Many previous studies focused on the utility of laser beams for debris removal and promotion of better adhesion between root canal sealer and root canal wall (1,4,18). However, producing patent dentinal tubules may always present a risk of infected root canals because it has been shown that micro-organisms can penetrate more than 2000 microns into dentinal tubules (22).
Therefore, if the apical seal is compromised and root canal sealer washes out by apical percolation patent dentinal tubules would be pathways for micro-organisms. However, if the smear layer could be removed with other methods such as using EDTA and sodium hypochlorite, most laser radiation will be absorbed by root canal walls and produce occluded dentinal tubules which will decrease the risk of reinfection. In this study, laser radiation was employed after smear layer removal, and occlusion of dentinal tubules particularly in the apical third area was observed.

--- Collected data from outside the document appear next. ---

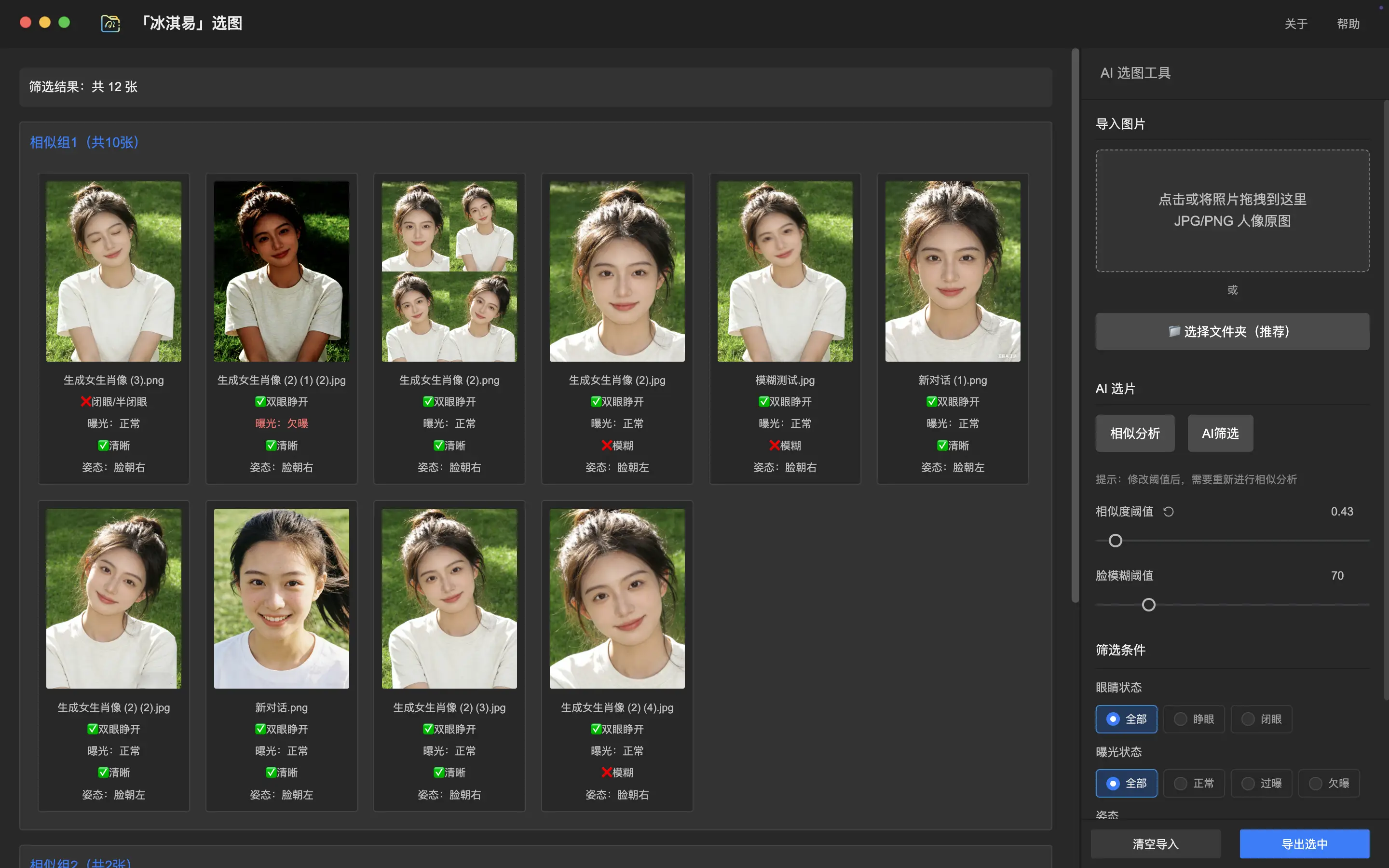This screenshot has width=1389, height=868.
Task: Select 闭眼 eye state radio option
Action: pyautogui.click(x=1261, y=719)

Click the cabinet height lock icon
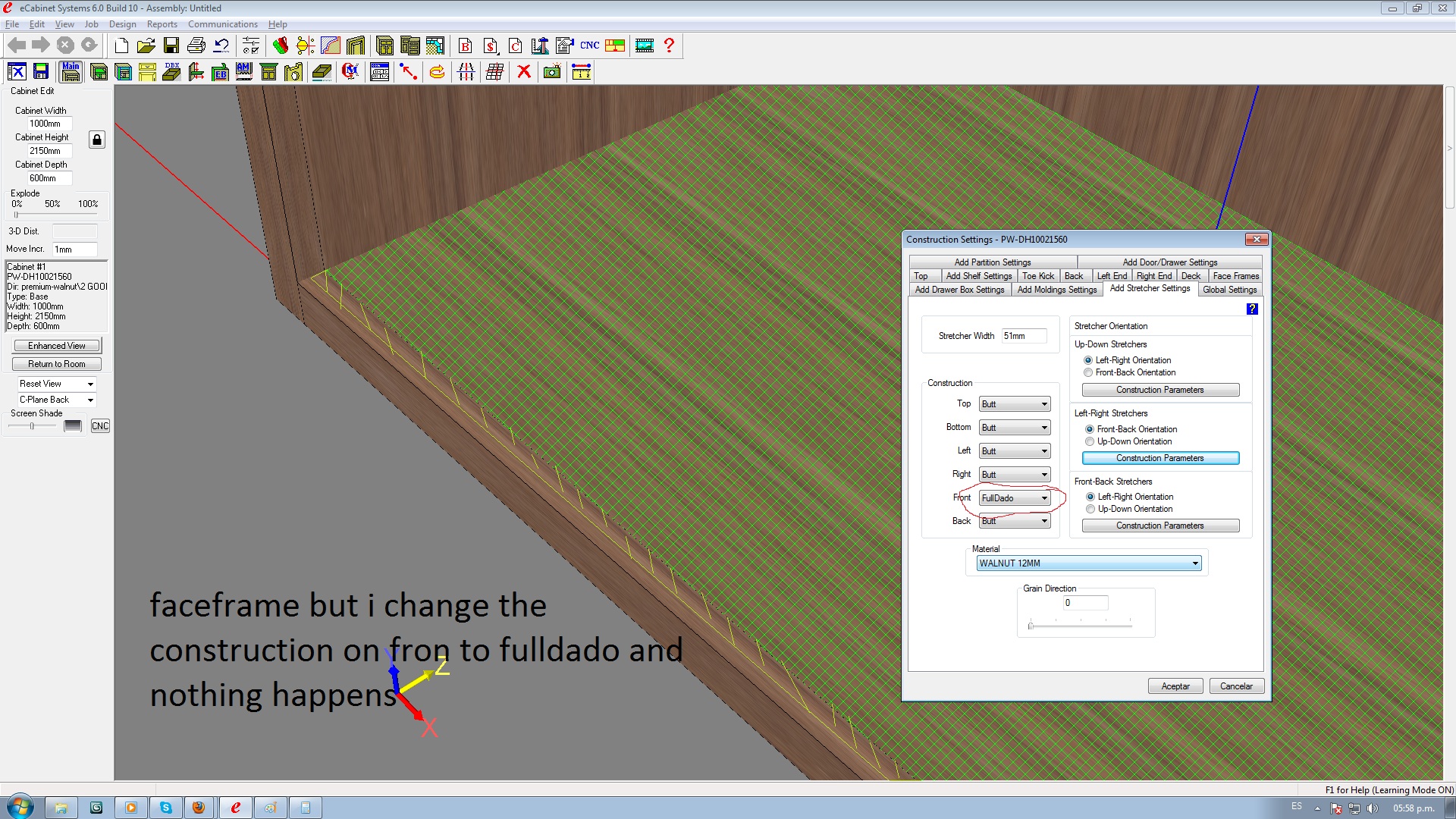click(x=97, y=140)
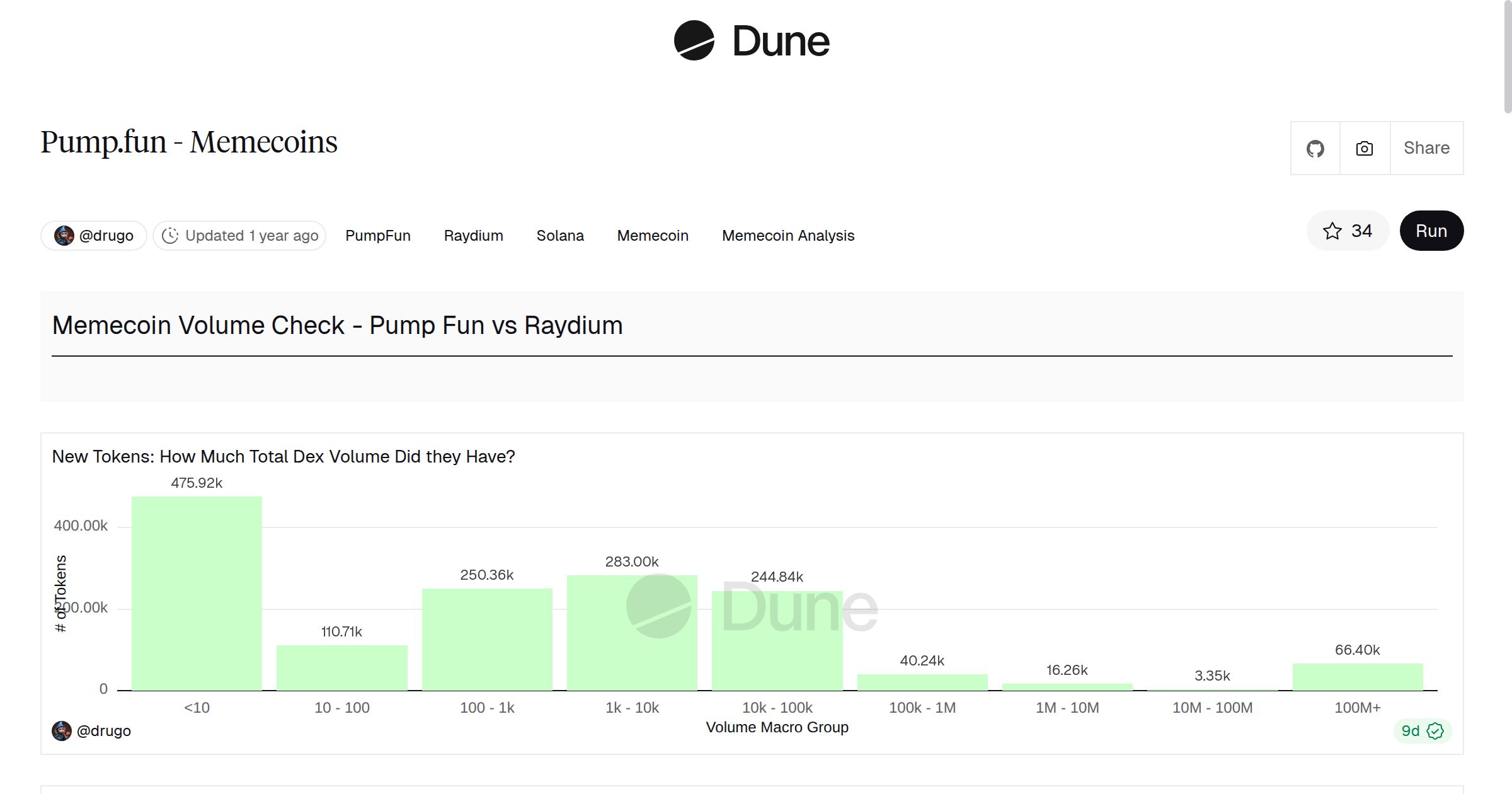The width and height of the screenshot is (1512, 794).
Task: Click the Updated 1 year ago label
Action: pos(251,235)

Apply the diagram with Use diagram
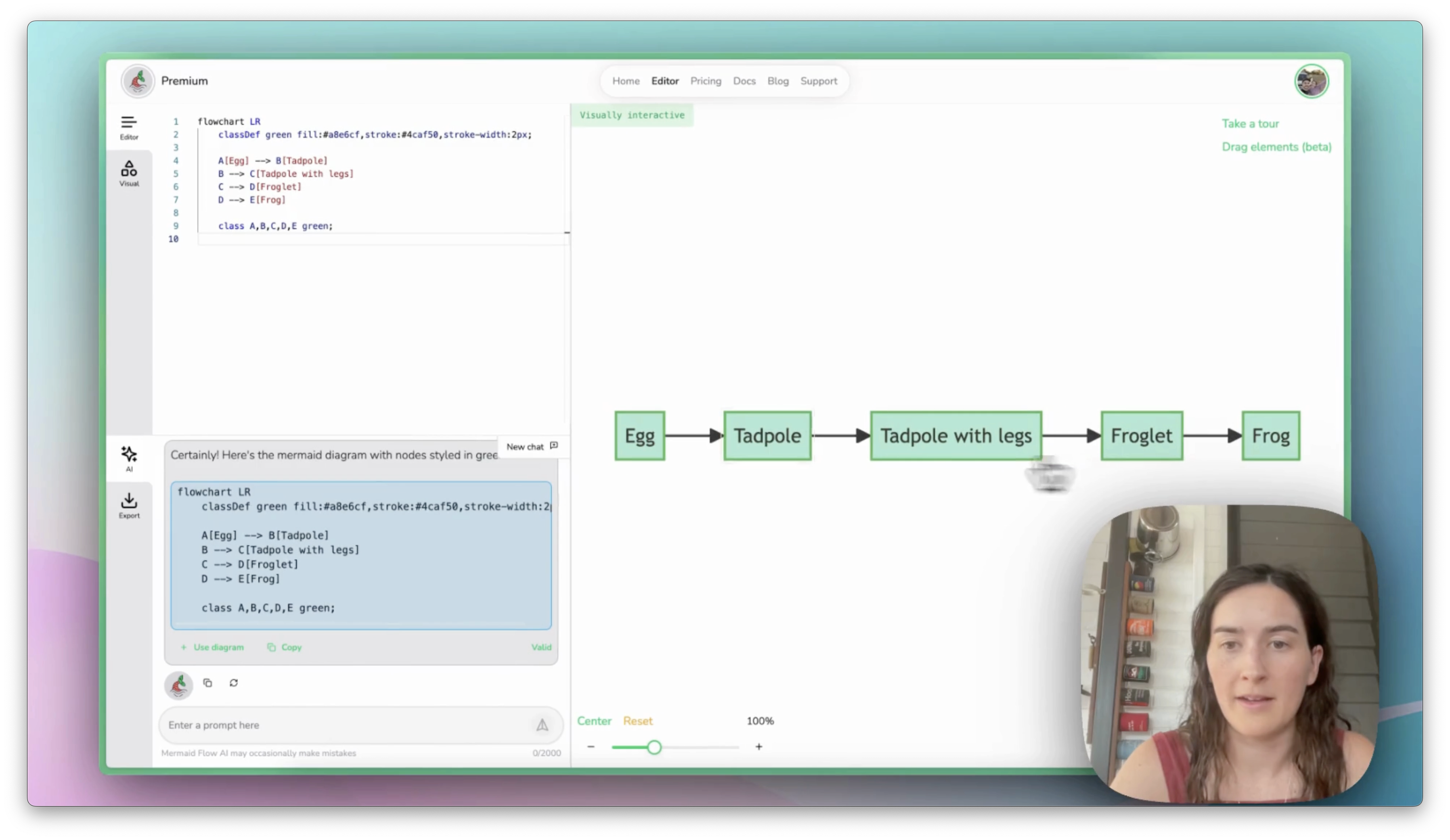click(x=212, y=647)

In this study, for removing the smear layer after root canal instrumentation the canal was irrigated by EDTA for 1 minute followed by 3 mL of 5.25% NaOCl. Crumpton et al. (17) in their recently published study have shown that efficient removal of the smear layer was accomplished with a final rinse of the same amount of EDTA and NaOCl. Our SEM observation confirmed their results as most dentinal tubules of control samples were patent and free of smear layer.
Conclusion
The results of this study have shown that laser radiation after removing smear layer could successfully occlude dentinal tubules and the best results was achieved at the apical part of the canal. Although diode laser irradiation has beneficial effects on morphology of root canal walls, further research studies for clinical application should be performed.
Acknowledgment
The authors wish to thank the staff members of the Electron Microscopy Unit (EMU) of the Australian National University (ANU) for their assistance with scanning electron microscopy.
Conflict of Interest: ‘None declared’.